A DFA has 5 states. What is the minimum string length that GUARANTEES a cycle in the processing run?
Formal Statement
Now let us translate the intuition into rigorous mathematics. The statement of the Pumping Lemma looks intimidating because of nested quantifiers, but each quantifier has a clear meaning. Let us examine them one by one.
**Pumping Lemma (for regular languages):** If L is a regular language, then ∃ p ≥ 1 (pumping length) such that ∀ w ∈ L, |w| ≥ p: ∃ a decomposition w = xyz, where: 1. |y| > 0 (the pumpable part is non-empty) 2. |xy| ≤ p (the cycle lies in the first p symbols) 3. ∀ i ≥ 0: xy^i z ∈ L (pumping preserves membership)
Let us examine each quantifier and condition:
| Element | Formula | Meaning | Who chooses |
|---|---|---|---|
| Pumping length | ∃ p ≥ 1 | There exists a threshold p (≈ number of states in the DFA) | The lemma (we do not choose!) |
| Long string | ∀ w ∈ L, |w| ≥ p | We take ANY string from L of length ≥ p | Us (in the proof) |
| Decomposition | ∃ xyz = w | There EXISTS SOME decomposition into three parts | The lemma (we do not choose!) |
| Non-empty cycle | |y| > 0 | The pumpable part y is non-empty | Guarantee |
| Cycle at the start | |xy| ≤ p | The cycle lies within the first p symbols | Guarantee |
| Pumping holds | ∀ i ≥ 0: xy^iz ∈ L | Repeating y any number of times keeps the string in L | Guarantee |
**Critically important:** the Pumping Lemma is a NECESSARY but NOT SUFFICIENT condition for regularity. From "L is regular" it follows that "L is pumpable". But from "L is pumpable" it does NOT follow that "L is regular"! This is a one-directional implication.
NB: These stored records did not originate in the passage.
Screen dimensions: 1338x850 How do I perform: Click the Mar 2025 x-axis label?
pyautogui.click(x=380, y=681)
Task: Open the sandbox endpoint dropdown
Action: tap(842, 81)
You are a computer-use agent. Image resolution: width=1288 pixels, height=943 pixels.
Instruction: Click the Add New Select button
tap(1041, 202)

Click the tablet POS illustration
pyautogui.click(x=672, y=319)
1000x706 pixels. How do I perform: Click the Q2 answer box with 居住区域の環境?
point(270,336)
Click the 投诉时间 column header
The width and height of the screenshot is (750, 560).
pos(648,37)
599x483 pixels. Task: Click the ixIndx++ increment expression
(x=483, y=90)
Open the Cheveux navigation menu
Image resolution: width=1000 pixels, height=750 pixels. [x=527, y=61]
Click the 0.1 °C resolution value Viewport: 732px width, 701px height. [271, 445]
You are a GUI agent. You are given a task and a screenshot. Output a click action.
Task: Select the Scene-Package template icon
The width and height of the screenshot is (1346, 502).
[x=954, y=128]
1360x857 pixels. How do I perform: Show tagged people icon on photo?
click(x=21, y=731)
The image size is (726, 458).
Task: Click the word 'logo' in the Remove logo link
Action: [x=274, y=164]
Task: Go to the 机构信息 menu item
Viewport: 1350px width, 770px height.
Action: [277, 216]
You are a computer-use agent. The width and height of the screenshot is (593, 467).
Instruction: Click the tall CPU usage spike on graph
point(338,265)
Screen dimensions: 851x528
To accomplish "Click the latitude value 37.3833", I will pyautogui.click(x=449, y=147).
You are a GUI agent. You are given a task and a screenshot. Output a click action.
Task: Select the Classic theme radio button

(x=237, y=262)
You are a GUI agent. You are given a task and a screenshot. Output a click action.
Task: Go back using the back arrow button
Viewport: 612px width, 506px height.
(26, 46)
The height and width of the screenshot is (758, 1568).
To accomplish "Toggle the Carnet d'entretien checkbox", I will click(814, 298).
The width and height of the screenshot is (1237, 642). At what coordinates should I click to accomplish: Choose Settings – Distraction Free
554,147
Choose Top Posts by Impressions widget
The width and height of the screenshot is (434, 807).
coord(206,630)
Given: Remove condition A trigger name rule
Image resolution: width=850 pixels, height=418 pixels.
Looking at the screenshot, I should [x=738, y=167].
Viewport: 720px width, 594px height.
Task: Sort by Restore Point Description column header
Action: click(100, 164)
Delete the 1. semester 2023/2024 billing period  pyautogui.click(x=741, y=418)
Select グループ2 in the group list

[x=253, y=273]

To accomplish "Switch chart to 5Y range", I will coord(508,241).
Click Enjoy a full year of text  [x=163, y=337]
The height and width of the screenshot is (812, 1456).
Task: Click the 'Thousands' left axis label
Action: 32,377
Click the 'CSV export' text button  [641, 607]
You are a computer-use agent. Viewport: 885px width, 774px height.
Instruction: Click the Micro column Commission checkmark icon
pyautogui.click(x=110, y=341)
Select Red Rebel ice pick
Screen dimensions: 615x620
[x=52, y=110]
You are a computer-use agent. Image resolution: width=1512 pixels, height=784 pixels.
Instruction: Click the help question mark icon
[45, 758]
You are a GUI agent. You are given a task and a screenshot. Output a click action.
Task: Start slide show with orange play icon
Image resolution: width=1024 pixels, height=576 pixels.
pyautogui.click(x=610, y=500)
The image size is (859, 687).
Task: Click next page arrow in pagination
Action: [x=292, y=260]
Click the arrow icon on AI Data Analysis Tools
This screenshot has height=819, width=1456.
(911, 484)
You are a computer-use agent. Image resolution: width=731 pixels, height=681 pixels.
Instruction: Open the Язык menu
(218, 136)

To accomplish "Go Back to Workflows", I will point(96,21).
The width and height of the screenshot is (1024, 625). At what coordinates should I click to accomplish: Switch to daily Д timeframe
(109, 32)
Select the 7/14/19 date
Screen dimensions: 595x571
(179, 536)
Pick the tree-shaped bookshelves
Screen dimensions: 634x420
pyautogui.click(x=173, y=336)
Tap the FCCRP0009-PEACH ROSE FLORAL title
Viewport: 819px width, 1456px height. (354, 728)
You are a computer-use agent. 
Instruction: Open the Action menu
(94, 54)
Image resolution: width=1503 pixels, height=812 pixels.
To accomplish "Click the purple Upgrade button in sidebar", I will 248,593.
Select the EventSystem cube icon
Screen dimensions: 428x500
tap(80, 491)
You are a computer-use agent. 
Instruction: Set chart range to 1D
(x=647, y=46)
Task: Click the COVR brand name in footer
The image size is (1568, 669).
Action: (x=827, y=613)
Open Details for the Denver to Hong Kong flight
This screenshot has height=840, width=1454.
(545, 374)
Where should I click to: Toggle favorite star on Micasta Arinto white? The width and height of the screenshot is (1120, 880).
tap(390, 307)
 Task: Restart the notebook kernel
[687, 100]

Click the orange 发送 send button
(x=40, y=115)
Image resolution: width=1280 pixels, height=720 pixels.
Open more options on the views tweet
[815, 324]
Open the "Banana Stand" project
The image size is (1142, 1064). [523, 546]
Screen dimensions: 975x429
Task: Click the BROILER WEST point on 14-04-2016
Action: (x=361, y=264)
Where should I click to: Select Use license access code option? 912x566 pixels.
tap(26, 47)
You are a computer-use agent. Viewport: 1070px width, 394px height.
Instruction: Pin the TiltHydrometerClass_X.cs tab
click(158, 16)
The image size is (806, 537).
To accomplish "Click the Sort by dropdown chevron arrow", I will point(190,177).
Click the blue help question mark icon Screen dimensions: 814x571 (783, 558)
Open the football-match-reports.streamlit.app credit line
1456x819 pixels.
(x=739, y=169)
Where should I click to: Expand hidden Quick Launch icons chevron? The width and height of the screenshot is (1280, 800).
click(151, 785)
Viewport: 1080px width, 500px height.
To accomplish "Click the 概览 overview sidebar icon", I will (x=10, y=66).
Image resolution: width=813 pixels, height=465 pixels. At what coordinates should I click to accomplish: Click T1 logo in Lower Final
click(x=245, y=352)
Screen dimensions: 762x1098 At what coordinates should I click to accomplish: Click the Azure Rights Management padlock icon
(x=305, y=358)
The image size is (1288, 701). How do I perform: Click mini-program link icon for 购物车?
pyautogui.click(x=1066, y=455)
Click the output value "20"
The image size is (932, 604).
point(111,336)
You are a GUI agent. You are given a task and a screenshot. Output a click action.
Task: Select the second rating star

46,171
The condition |xy| ≤ p is often overlooked, but it is critical. It says: the cycle we found lies **at the beginning** of the string, among the first p symbols. This severely constrains the possible decompositions and makes the lemma more powerful for proofs.
The Pumping Lemma guarantees a decomposition w = xyz with |xy| ≤ p. For the string w = aⁿbⁿ with sufficiently large n, what does y consist of?
Proofs of Non-Regularity
The Pumping Lemma is our "non-regularity detector". To prove that a language L is non-regular, we use **proof by contradiction**: we assume L is regular, apply the lemma, and arrive at a contradiction.
**Proof template (proof by contradiction):** 1. Assume L is regular 2. Then by the Pumping Lemma there exists p ≥ 1 3. Choose a specific string w ∈ L, |w| ≥ p (our choice!) 4. Consider ANY decomposition w = xyz with |y| > 0, |xy| ≤ p 5. Find an i such that xy^iz ∉ L 6. Contradiction with the lemma → L is non-regular
**Example 1: L = {aⁿbⁿ | n ≥ 0}** - a classic of formal language theory.
**Example 2: L = {ww | w ∈ {a,b}*}** - the language of "doubled" strings.
**Example 3: L = {1ⁿ | n is prime}** - unary strings of prime length.
**Strategy for choosing w:** select a string that is perfectly balanced at the edge. For {aⁿbⁿ} take aᵖbᵖ - a perfect balance that breaks under pumping. For {1ⁿ | n prime} take 1^q with prime q - pumping produces composite numbers.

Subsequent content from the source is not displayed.